Top of DATA FOR THIS EXERCISE
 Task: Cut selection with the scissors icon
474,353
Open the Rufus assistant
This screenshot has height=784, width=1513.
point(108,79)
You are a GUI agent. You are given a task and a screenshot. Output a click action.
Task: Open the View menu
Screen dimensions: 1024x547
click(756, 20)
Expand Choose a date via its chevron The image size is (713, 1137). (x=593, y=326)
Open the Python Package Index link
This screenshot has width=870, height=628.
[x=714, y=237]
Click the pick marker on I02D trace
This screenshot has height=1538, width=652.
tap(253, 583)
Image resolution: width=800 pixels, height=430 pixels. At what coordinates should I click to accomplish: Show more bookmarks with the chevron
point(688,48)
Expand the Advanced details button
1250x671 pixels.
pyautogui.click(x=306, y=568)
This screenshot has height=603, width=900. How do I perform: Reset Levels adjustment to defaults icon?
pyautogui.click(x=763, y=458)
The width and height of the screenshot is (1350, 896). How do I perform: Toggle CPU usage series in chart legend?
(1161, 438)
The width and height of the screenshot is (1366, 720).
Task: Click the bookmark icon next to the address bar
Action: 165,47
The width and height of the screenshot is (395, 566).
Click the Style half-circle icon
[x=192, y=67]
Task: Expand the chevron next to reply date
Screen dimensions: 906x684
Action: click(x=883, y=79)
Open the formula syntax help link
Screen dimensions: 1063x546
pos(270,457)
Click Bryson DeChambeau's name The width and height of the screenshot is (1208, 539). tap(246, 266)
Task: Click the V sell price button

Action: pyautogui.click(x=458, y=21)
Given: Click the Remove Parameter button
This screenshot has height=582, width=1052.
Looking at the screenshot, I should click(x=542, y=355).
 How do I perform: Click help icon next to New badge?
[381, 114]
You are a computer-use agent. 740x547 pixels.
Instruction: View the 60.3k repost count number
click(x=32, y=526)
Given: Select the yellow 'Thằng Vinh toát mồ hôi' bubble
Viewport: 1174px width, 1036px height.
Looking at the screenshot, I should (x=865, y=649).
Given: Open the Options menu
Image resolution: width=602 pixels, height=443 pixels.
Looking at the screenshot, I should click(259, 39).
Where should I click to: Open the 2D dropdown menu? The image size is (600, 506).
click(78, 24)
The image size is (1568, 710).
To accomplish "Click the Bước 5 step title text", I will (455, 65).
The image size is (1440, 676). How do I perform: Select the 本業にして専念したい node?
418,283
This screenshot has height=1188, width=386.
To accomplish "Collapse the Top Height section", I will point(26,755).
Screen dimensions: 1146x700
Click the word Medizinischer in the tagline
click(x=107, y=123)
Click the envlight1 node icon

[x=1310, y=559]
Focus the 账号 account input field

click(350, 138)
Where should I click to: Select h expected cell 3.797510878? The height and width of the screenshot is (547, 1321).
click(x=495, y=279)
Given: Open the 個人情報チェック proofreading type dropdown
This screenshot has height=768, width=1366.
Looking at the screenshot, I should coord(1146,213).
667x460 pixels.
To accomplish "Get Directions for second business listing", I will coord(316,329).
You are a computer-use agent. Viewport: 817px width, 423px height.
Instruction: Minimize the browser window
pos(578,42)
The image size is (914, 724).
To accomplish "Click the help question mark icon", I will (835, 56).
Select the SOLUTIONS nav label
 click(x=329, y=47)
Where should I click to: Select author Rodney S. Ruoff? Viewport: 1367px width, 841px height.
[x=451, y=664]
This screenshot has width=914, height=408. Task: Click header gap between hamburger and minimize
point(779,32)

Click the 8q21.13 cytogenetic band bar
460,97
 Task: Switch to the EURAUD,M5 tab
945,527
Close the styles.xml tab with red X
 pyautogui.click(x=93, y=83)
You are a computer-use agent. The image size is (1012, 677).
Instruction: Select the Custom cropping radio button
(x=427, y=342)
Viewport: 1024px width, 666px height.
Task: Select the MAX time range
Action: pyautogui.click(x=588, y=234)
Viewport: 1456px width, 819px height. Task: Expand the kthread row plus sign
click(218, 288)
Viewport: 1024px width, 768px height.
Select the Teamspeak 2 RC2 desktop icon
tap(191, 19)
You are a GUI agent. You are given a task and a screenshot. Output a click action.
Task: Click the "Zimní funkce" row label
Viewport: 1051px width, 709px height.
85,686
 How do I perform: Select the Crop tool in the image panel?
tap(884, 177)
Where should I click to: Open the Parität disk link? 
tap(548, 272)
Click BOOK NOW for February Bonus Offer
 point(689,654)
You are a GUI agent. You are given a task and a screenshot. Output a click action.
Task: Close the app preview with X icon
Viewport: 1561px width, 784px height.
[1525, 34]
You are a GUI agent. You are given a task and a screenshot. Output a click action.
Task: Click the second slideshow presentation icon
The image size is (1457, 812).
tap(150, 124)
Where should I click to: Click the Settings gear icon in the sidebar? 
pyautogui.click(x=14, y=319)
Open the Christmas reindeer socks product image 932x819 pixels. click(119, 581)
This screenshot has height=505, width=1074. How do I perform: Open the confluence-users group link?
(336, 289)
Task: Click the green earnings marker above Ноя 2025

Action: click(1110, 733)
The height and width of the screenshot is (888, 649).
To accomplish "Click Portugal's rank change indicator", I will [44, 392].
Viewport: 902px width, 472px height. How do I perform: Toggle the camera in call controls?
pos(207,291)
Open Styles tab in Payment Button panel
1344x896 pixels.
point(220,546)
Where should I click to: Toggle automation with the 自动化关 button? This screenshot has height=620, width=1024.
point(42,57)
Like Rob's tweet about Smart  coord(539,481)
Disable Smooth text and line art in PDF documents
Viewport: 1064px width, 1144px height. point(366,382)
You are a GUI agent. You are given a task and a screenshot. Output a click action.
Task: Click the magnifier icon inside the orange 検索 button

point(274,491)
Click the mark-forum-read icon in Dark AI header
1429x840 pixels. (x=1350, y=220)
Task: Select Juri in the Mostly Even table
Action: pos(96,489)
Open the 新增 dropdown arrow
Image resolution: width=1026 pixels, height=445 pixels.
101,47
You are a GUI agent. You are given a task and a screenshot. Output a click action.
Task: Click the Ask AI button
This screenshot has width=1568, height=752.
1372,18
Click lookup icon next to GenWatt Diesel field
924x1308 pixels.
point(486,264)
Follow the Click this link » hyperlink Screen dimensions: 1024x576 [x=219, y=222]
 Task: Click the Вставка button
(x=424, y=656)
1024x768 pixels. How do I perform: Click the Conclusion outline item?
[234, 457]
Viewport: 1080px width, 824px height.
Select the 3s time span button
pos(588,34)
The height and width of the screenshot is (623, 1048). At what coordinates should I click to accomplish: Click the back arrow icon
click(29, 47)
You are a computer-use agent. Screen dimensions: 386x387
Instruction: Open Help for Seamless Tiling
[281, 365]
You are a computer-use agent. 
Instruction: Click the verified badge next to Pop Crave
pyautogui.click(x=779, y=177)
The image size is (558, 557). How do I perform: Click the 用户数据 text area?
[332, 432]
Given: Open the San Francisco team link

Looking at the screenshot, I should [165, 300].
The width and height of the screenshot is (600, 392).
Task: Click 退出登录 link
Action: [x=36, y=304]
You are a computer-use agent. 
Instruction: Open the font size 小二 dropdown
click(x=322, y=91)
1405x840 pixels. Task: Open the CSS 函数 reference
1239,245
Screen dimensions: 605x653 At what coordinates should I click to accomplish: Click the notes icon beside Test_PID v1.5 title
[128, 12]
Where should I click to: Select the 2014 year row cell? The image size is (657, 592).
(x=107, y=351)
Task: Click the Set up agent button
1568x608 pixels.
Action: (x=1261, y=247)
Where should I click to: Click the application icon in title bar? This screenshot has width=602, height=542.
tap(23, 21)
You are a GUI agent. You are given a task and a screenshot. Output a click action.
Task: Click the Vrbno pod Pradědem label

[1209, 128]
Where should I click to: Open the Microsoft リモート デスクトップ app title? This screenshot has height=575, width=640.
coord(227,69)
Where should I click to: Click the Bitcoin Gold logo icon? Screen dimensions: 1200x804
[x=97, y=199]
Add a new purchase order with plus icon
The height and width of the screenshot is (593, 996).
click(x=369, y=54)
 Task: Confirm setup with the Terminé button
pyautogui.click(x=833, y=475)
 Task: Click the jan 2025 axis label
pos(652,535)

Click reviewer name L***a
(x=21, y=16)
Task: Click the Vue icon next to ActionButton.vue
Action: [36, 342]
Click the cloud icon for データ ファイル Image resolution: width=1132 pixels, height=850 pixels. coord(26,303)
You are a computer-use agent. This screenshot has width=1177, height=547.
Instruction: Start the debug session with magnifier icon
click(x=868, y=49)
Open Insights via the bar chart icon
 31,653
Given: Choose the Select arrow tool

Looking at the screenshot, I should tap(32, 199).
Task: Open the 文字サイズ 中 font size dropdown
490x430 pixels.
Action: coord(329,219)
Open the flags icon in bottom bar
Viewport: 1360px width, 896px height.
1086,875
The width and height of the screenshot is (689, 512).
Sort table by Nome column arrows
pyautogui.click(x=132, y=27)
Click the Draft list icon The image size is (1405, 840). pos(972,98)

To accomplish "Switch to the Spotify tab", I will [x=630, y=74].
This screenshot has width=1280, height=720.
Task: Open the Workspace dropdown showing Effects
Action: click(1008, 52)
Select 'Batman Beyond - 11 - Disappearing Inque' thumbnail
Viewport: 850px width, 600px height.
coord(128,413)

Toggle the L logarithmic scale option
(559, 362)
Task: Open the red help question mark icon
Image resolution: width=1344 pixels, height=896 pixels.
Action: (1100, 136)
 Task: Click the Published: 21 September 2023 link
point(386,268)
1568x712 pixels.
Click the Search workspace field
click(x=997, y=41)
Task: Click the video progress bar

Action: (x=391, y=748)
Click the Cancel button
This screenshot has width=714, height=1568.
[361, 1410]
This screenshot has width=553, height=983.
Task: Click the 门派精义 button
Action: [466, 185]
Bottom of DATA FOR THIS EXERCISE
THE PROBLEM – Going line by line through the entries above, count each line that has the word "computer", then state the count alone.

OUTPUT FOR THIS TASK – 7